• **PROBLEM DESCRIPTION**
Please quote the material below word for word, leaving out the pictures.

[Dataset entries]
= = = = =
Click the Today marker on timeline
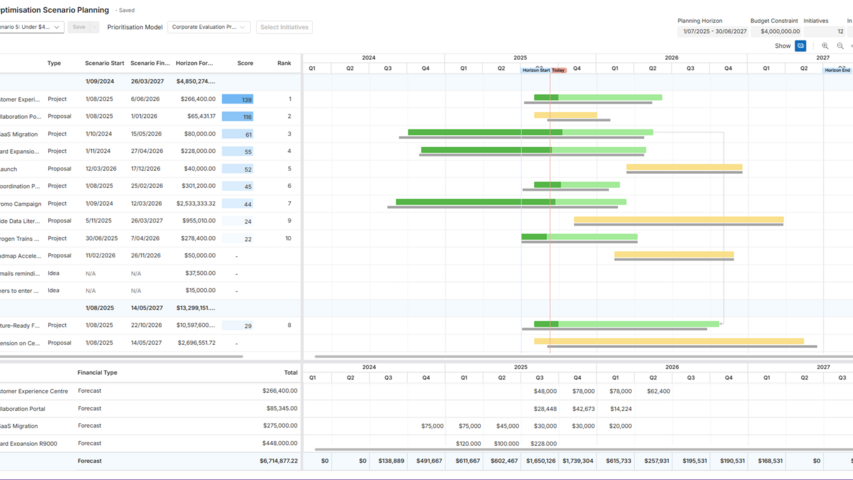This screenshot has height=480, width=853. (x=558, y=70)
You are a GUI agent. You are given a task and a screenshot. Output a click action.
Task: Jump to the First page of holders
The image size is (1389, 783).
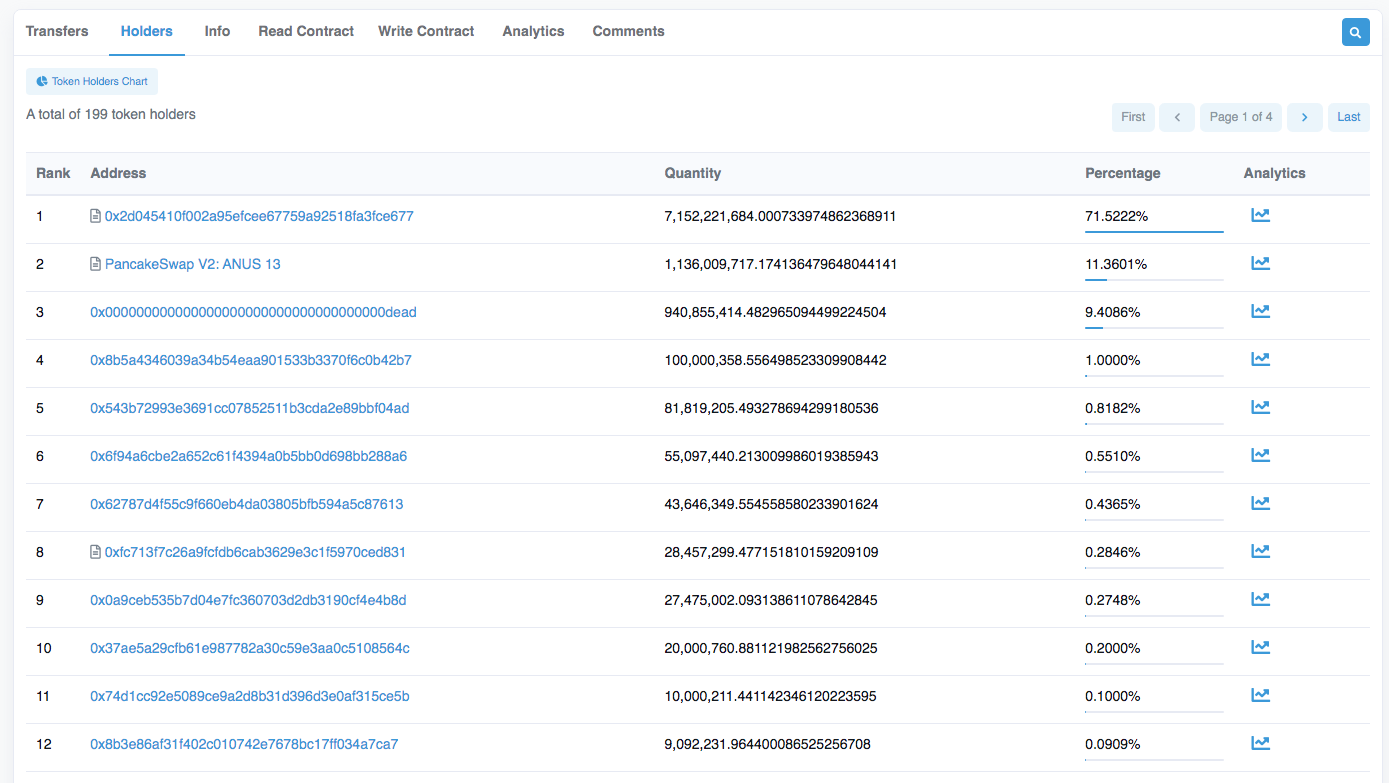tap(1133, 117)
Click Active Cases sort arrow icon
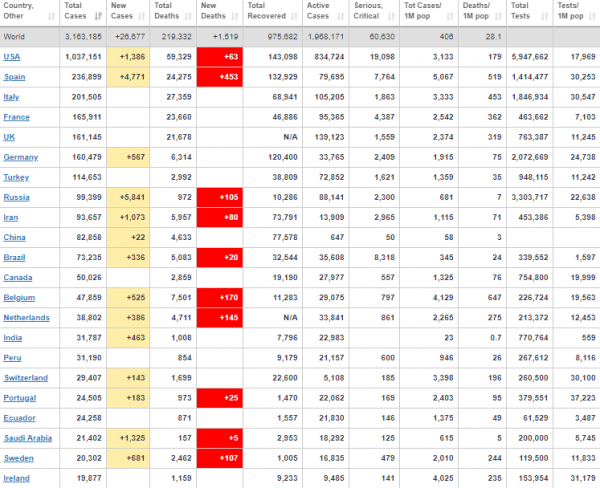Image resolution: width=600 pixels, height=488 pixels. pyautogui.click(x=341, y=16)
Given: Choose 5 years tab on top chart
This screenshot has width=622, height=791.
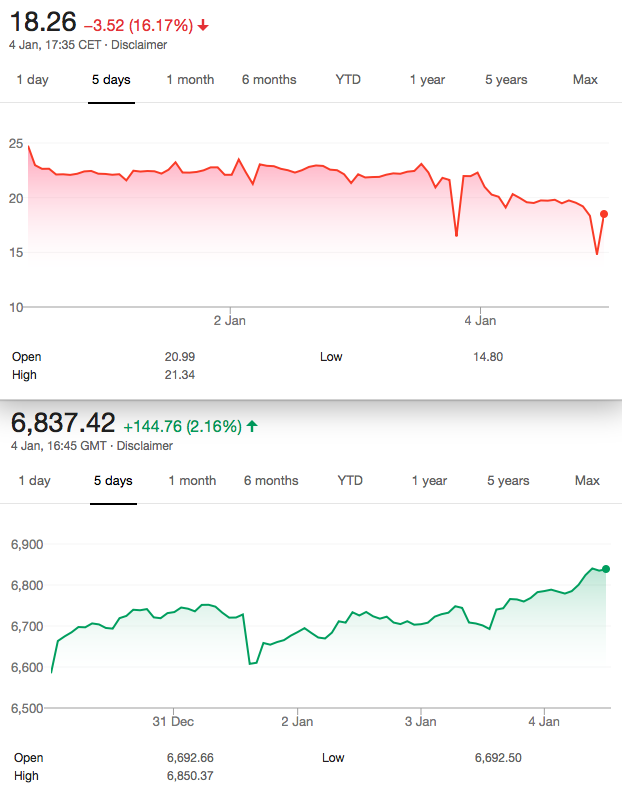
= = = = =
• **IN RESPONSE**
Click the Today marker on timeline
This screenshot has height=480, width=853. (x=558, y=70)
You are a GUI agent. You are given a task and a screenshot. Output a click action.
Task: Jump to the First page of holders
The image size is (1389, 783).
tap(1133, 117)
Click Active Cases sort arrow icon
Image resolution: width=600 pixels, height=488 pixels. pyautogui.click(x=341, y=16)
Given: Choose 5 years tab on top chart
This screenshot has width=622, height=791.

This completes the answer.